*TEXTE SÉLECTIONNÉ:*

▬▬▬▬▬▬

Emprisonné à trois reprises dans des conditions reconnues illicites par le Tribunal fédéral. Cas-témoignage
Depuis son arrivée en Suisse en 2012, Samy* été détenu à trois reprises, notamment pour séjour illégal. Les trois fois, il connaitra les conditions de détention illicites des zones carcérales de Lausanne. Une pratique que le Tribunal fédéral reconnaît être une violation de la CEDH.
Mots-clés: conditions illicites de détention, détentions multiples pour séjour illégal
Personne(s) concernée(s) : Samy*
Origine : inconnue
Statut : sans
Chronologie
2012: arrivée en Suisse
2015: détention pour séjour illégal
2019-2020: détention préventive dans le cadre d’une procédure pénale puis pour séjour illégal 2022: détention en raison d’une peine pécuniaire commuée en jours-amendes
Questions soulevées
- Comment se fait-il que les zones carcérales continuent à être utilisées pour des détention dépassant 48 heures alors que le Tribunal fédéral en a reconnu le caractère illicite? Pourquoi aucune mesure n’a été prise pour trouver une alternative à ce type de détention, déjà dénoncé depuis plusieurs années, notamment par le Sous-comité des Nations-Unies pour la prévention de la torture?
- Le fait que des personnes sans adresse connue puissent être condamnées par ordonnance sans en être informées ne viole-t-il pas leur droit de recours et leur droit d’être entendu?

▬▬▬▬▬▬

*ENREGISTREMENTS FOURNIS:*
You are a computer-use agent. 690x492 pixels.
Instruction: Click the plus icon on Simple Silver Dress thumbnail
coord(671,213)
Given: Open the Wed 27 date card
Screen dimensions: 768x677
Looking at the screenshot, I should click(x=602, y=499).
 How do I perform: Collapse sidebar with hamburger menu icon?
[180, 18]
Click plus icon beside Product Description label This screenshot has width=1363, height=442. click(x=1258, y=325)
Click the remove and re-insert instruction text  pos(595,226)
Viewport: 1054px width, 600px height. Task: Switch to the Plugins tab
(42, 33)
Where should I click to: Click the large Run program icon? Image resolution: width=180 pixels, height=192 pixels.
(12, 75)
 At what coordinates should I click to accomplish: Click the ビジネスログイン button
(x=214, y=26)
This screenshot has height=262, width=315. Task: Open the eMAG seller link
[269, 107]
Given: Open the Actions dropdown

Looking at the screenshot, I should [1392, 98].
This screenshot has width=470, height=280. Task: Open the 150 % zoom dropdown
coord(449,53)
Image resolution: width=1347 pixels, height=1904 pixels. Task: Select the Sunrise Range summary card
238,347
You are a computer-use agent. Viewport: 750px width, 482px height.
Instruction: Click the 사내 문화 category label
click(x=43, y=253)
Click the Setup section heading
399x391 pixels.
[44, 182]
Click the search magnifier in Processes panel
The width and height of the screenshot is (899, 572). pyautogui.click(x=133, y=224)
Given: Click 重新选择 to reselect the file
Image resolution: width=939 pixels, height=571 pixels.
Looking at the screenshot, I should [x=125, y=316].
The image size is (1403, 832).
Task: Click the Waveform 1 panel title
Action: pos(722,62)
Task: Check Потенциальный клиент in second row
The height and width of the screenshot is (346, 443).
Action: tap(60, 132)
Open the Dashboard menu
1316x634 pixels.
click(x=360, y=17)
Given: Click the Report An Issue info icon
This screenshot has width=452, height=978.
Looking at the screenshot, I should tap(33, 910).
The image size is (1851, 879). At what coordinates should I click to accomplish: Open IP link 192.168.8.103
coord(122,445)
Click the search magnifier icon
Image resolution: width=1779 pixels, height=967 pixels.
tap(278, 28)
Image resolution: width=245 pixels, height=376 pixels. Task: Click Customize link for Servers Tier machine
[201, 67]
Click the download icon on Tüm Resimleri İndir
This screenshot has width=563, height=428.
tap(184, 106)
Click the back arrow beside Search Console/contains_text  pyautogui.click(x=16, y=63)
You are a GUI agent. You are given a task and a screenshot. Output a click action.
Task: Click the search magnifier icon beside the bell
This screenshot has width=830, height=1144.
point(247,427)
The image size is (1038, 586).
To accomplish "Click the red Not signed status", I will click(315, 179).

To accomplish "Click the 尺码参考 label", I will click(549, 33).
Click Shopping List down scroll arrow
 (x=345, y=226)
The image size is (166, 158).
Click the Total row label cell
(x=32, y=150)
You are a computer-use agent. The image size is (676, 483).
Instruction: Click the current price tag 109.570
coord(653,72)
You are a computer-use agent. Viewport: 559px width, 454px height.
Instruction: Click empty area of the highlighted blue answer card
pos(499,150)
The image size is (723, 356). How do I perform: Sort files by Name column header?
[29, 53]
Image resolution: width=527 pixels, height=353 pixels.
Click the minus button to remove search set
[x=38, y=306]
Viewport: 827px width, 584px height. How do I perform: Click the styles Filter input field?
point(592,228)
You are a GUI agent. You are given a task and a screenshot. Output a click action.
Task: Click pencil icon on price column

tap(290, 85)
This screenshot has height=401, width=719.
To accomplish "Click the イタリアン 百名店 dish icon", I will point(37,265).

▬▬▬▬▬▬

*CONSIGNE 1:* Énumérez toutes les années ou périodes qui figurent dans la chronologie du texte sélectionné.
*CONSIGNE 2:* Mettez en forme sous la forme d'un tableau Markdown la partie des enregistrements qui s'ouvre avec la ligne contenant « Viewport: 827px width, 584px » et se termine à la fin des enregistrements, ces deux extrémités comprises. Utilisez les colonnes « Numéro » et « Ligne d'enregistrement » et omettez les lignes vides.

*RÉPONSE 1:*
- 2012
- 2015
- 2019-2020
- 2022

*RÉPONSE 2:*
| Numéro | Ligne d'enregistrement |
|---|---|
| 1 | Viewport: 827px width, 584px height. How do I perform: Click the styles Filter input field? |
| 2 | point(592,228) |
| 3 | You are a GUI agent. You are given a task and a screenshot. Output a click action. |
| 4 | Task: Click pencil icon on price column |
| 5 | tap(290, 85) |
| 6 | This screenshot has height=401, width=719. |
| 7 | To accomplish "Click the イタリアン 百名店 dish icon", I will point(37,265). |